There are many more unaccompanied children travelling through Europe who are exposed to the elements, at risk of trafficking and have no safety and security. Working with Save the Children, Home for Good has called on the Government to bring in 3,000 unaccompanied children from Europe to the United Kingdom. Over Christmas more than 700 people wrote to the Government offering up space in their homes.
The Government heard this and promised to do more to help unaccompanied children in the refugee camps around Syria but the request to welcome children in transit from Europe is as yet unanswered. Home for Good are still passionate about seeing unaccompanied refugee children from Europe brought into the country where they can have safe homes.
The most important thing for these children is to have a stable home environment. There are unaccompanied teenagers arriving into the UK who need homes, could you welcome one of these refugee children into yours? Fostering can be challenging and the process to become a foster carer takes time, but it is incredibly rewarding. You’ll need to have a spare room, plenty of time and energy, and be a suitable adult.

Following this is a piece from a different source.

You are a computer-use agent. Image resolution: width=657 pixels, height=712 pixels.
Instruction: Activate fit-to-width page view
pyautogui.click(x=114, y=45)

By signing up you’re saying that you are willing to consider fostering and learn more about the process. You can sign up at www.homeforgood.org.uk/journeytogetherVisit the Homes for Good Website
To develop appropriate solutions to the crisis and to recruit foster carers costs money. There’s lots more Home for Good would like to do to help find safe homes for these vulnerable children. Could you give a one-off financial gift, or set up a regular standing order to help us find homes for children who are and will be in the UK care system? For details visit www.homeforgood.org.uk/journeytogether.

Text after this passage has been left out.